**Aim of the exercise:** Where the entries below show "Where should I", begin there and print that line and all following lines exactly, through the last, omitting pictures.

**Dataset entries:**
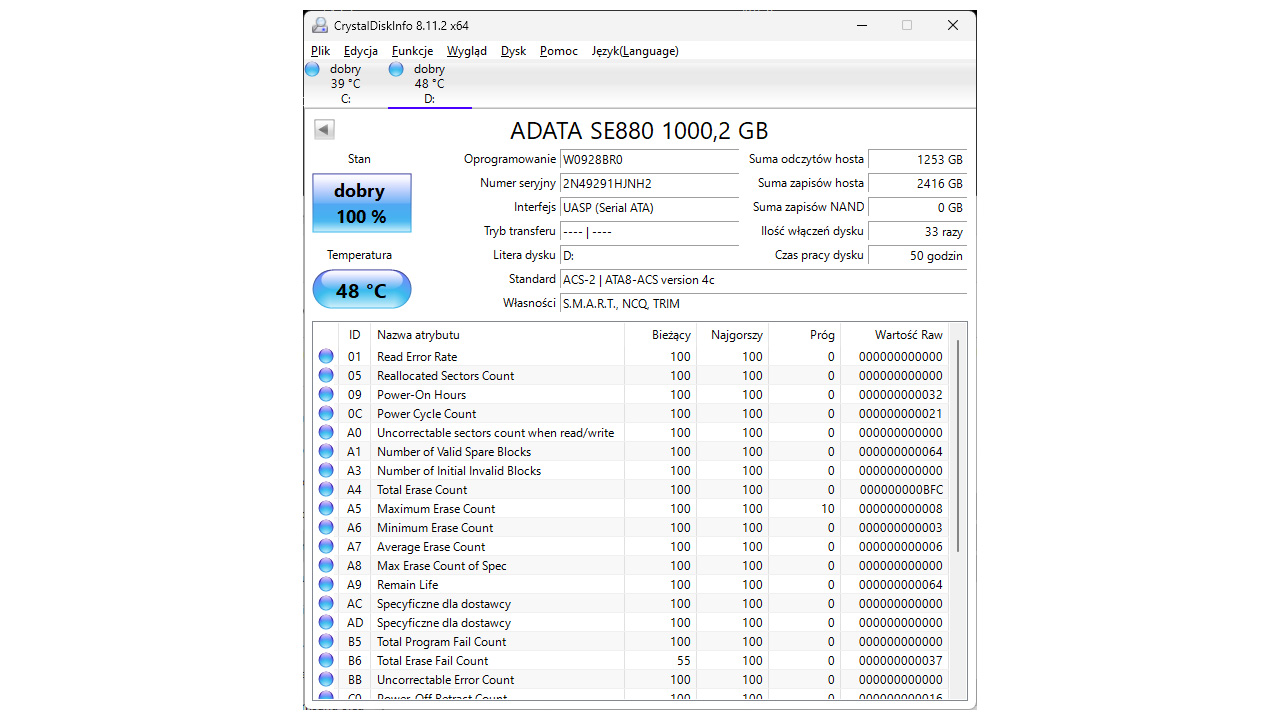Open the Dysk menu
Screen dimensions: 1280x720
click(x=513, y=51)
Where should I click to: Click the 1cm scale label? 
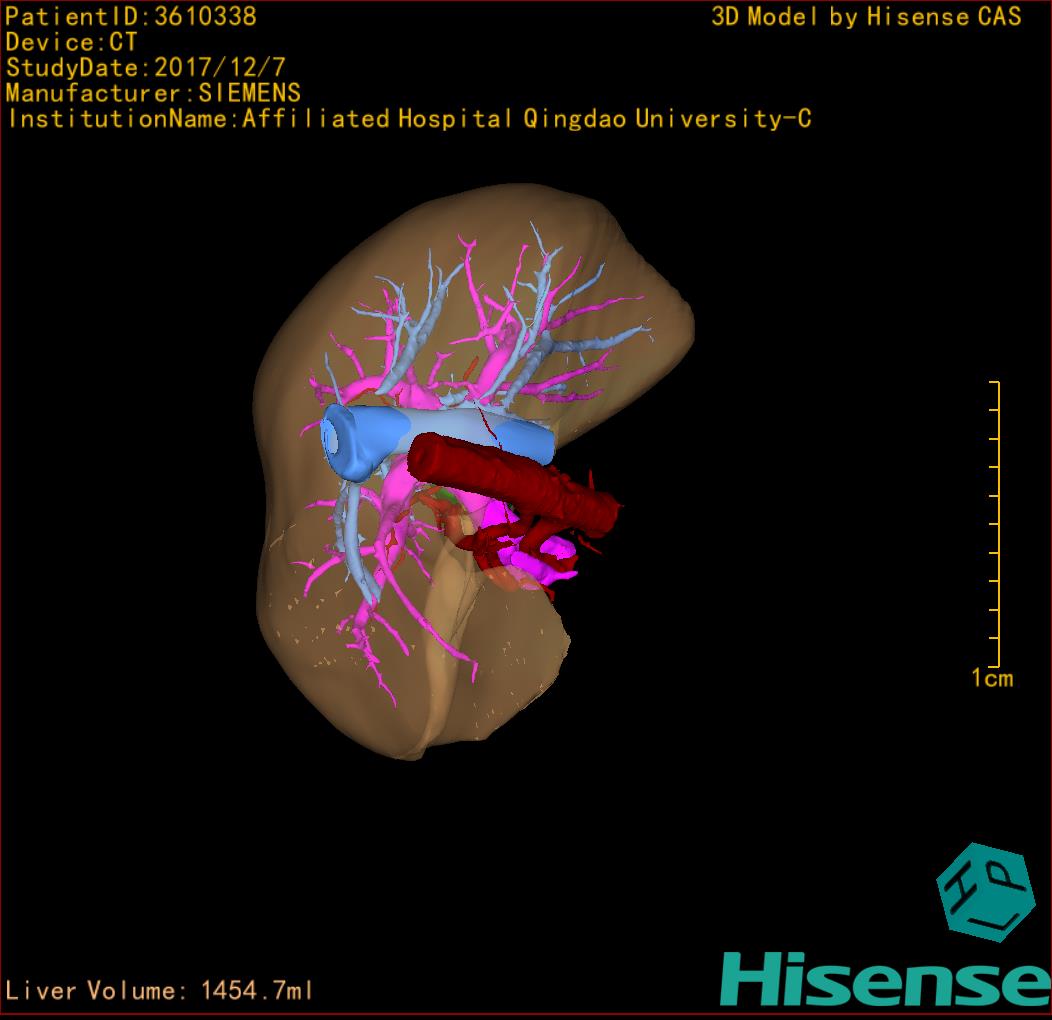pos(991,679)
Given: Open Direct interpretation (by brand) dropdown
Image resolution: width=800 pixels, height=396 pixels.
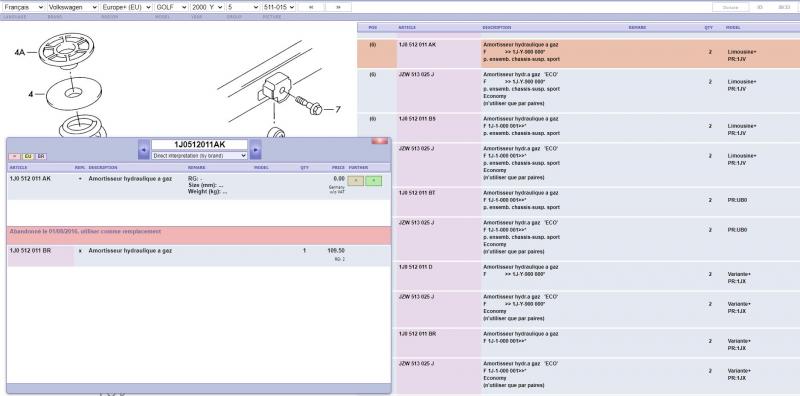Looking at the screenshot, I should [199, 155].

**Response for this exercise:**
Where should I click to: Click the 1cm scale label? 
pos(991,679)
Given: Open Direct interpretation (by brand) dropdown
Image resolution: width=800 pixels, height=396 pixels.
Looking at the screenshot, I should [199, 155].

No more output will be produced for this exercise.